WORK TO BE COMPLETED: Convert every line of the records below into a numbered list, skipping any blank lines. Leave the pictures out of your answer.

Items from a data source
---+---

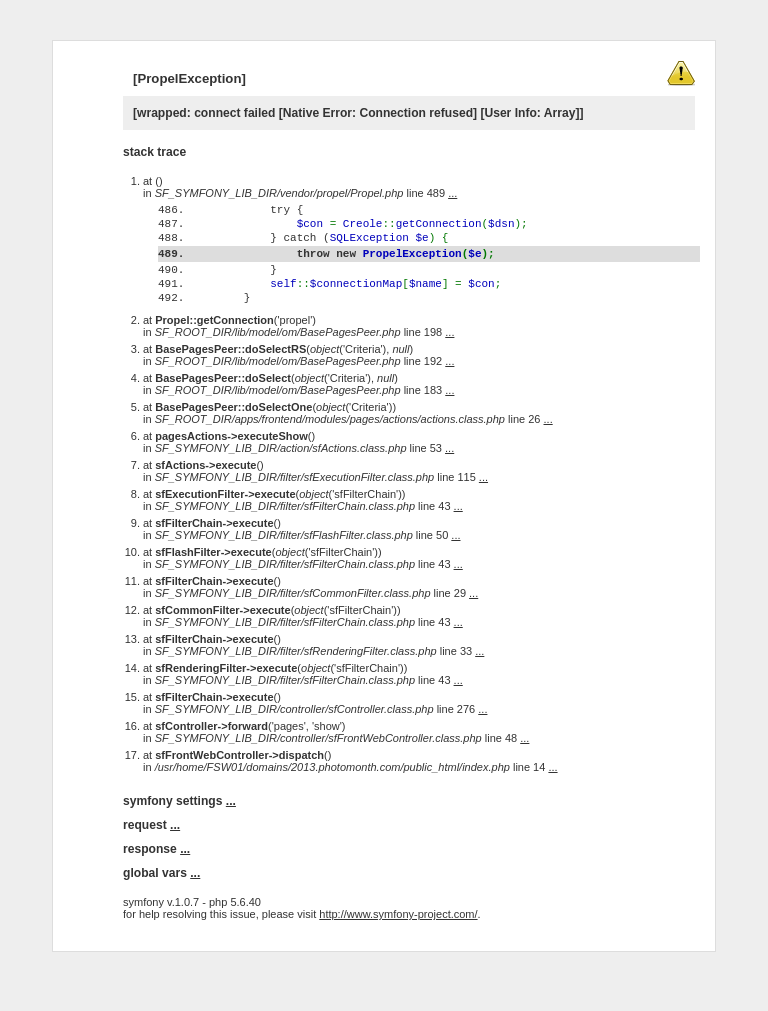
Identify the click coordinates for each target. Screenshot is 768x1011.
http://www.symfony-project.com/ (398, 953)
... (452, 193)
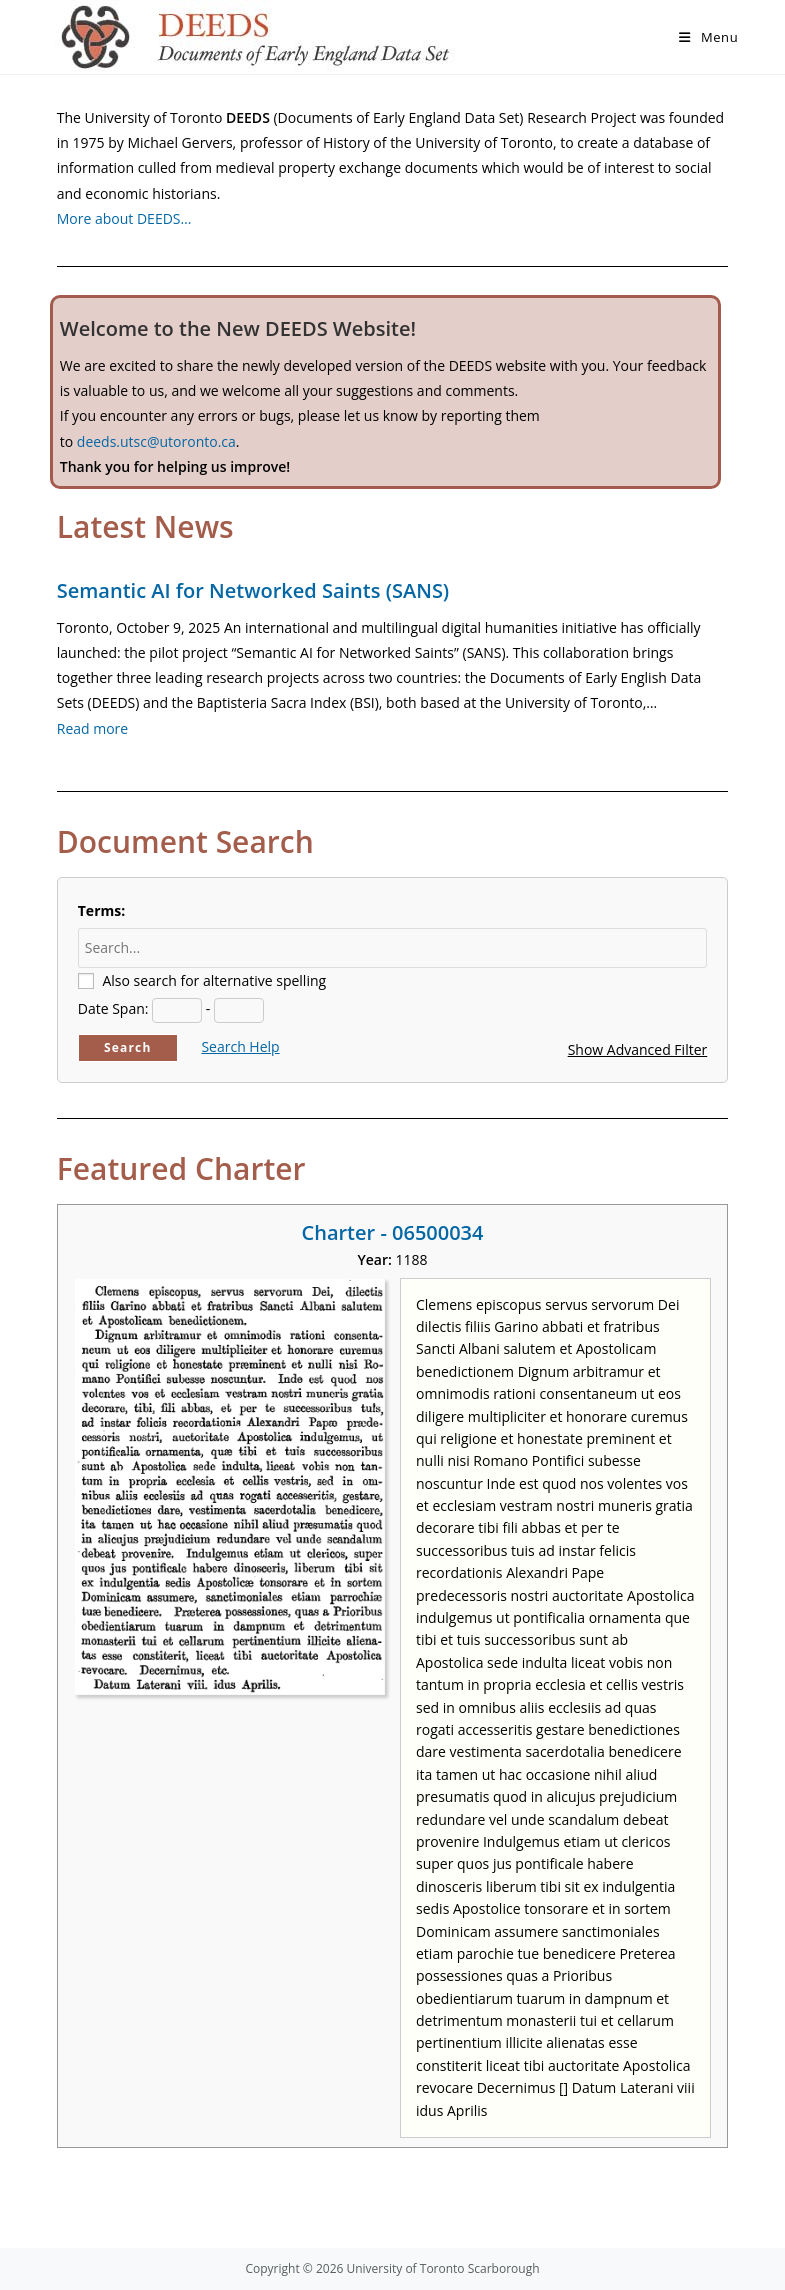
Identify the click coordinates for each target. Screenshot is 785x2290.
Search (128, 1047)
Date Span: (113, 1008)
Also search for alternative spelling (214, 980)
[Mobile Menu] (708, 37)
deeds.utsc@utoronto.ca (156, 441)
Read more (92, 728)
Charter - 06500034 (393, 1232)
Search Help (240, 1046)
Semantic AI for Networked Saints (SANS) (253, 590)
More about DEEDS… (124, 218)
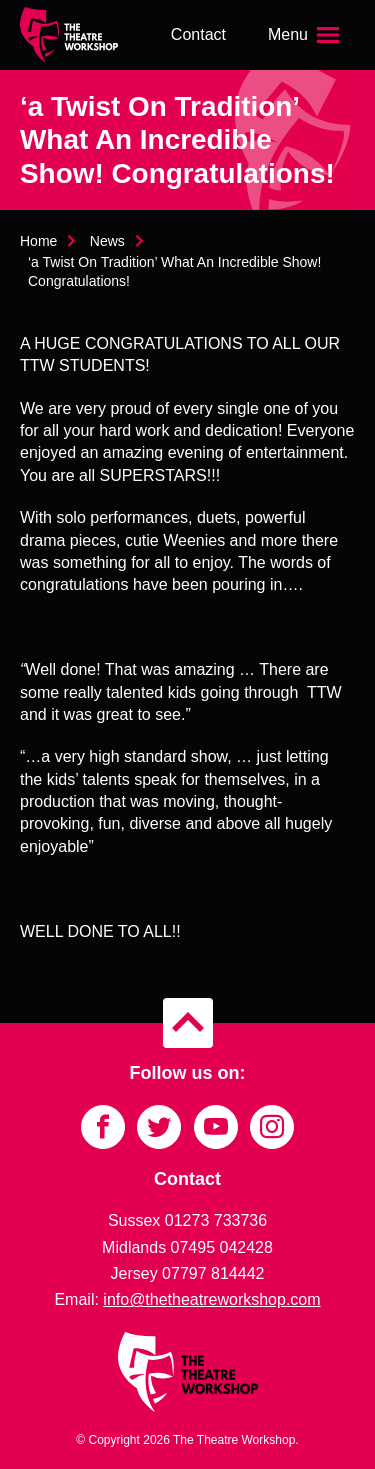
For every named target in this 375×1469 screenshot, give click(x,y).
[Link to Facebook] (103, 1127)
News (107, 241)
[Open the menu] (306, 35)
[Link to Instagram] (272, 1127)
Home (38, 241)
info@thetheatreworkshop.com (211, 1299)
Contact (198, 34)
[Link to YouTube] (216, 1127)
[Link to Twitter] (159, 1127)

---+---

REPLY:
1. Identify the click coordinates for each target. Screenshot is 768x1011.
2. http://www.symfony-project.com/ (398, 953)
3. ... (452, 193)
4. Identify the click coordinates for each target. Screenshot is 785x2290.
5. Search (128, 1047)
6. Date Span: (113, 1008)
7. Also search for alternative spelling (214, 980)
8. [Mobile Menu] (708, 37)
9. deeds.utsc@utoronto.ca (156, 441)
10. Read more (92, 728)
11. Charter - 06500034 (393, 1232)
12. Search Help (240, 1046)
13. Semantic AI for Networked Saints (SANS) (253, 590)
14. More about DEEDS… (124, 218)
15. For every named target in this 375×1469 screenshot, give click(x,y).
16. [Link to Facebook] (103, 1127)
17. News (107, 241)
18. [Open the menu] (306, 35)
19. [Link to Instagram] (272, 1127)
20. Home (38, 241)
21. info@thetheatreworkshop.com (211, 1299)
22. Contact (198, 34)
23. [Link to YouTube] (216, 1127)
24. [Link to Twitter] (159, 1127)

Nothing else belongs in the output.